— begin Extracted entries —
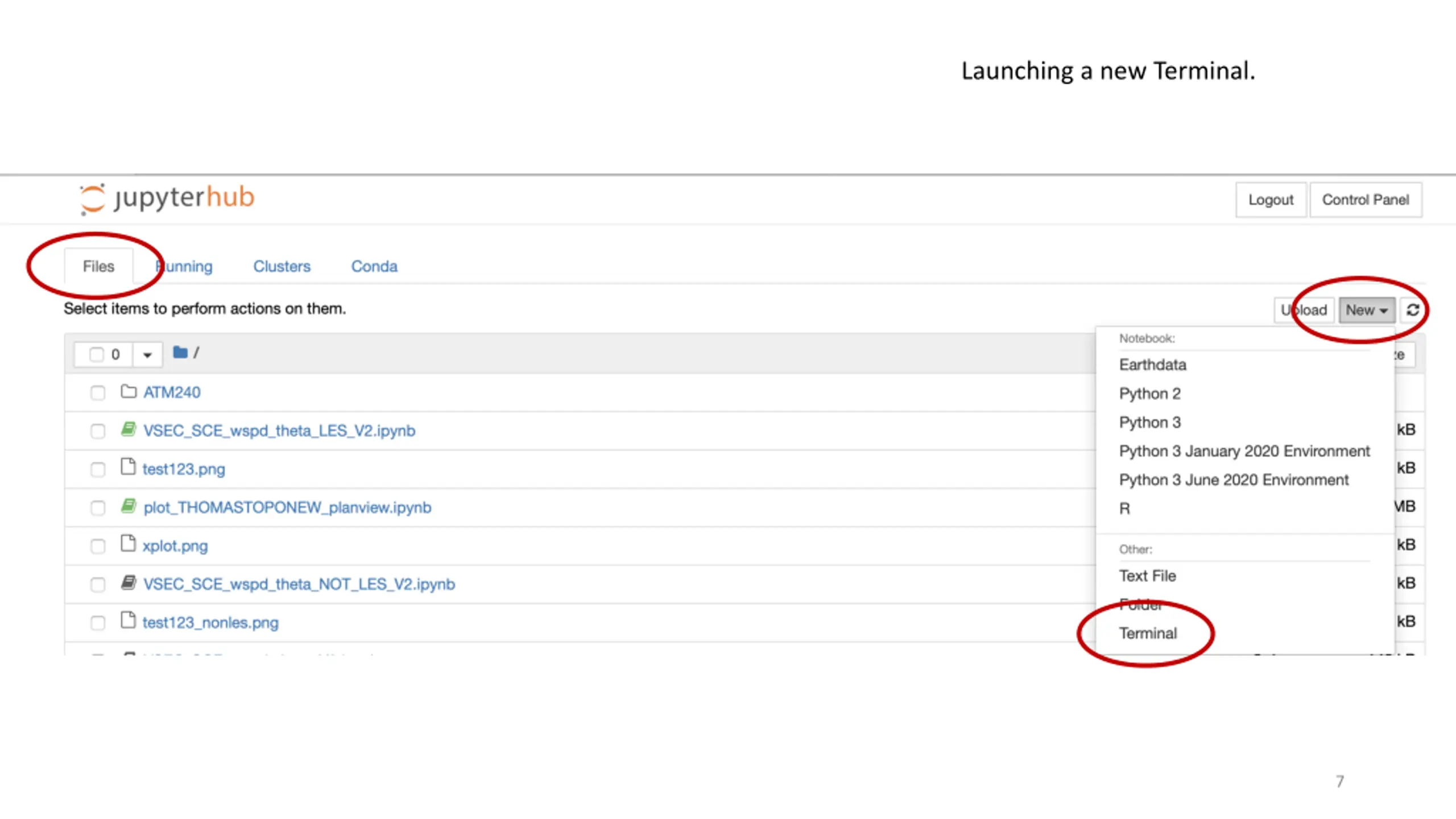
Task: Click green notebook icon for plot_THOMASTOPONEW_planview.ipynb
Action: pos(129,506)
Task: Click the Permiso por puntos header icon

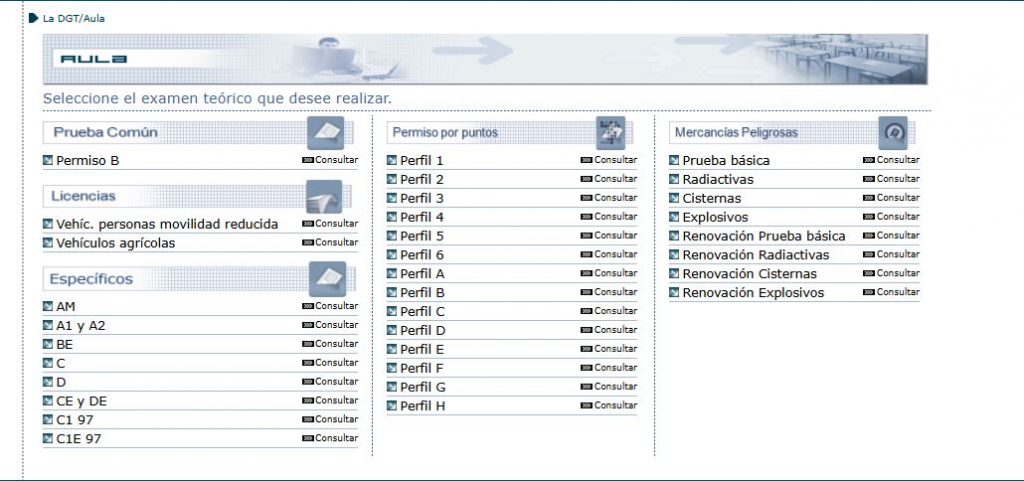Action: [x=610, y=132]
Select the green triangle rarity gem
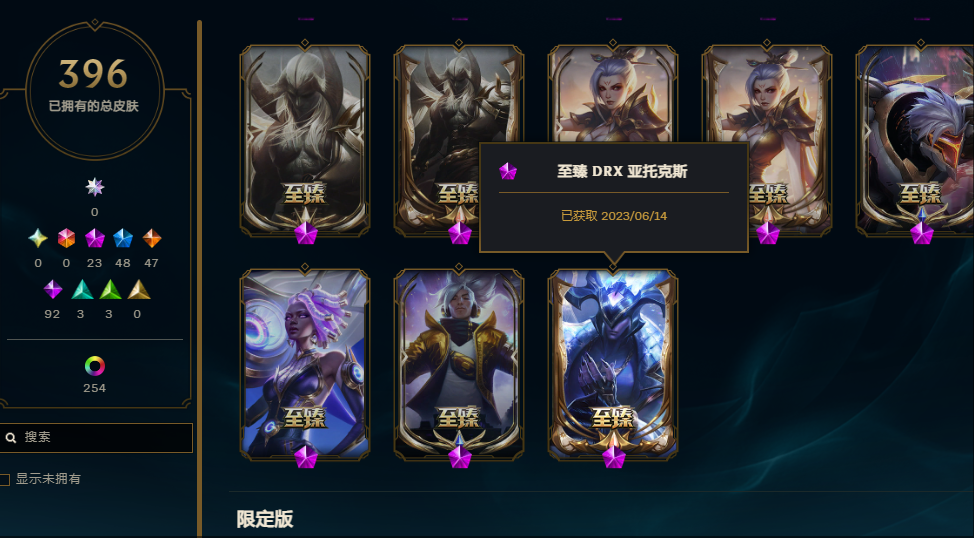Screen dimensions: 974x538 110,290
— end Extracted entries —
### Given request
Copy out the data above line for line, leaving out the pictures.

### Exercise response
Task: Click green notebook icon for plot_THOMASTOPONEW_planview.ipynb
Action: pos(129,506)
Task: Click the Permiso por puntos header icon

Action: [x=610, y=132]
Select the green triangle rarity gem
Screen dimensions: 974x538 110,290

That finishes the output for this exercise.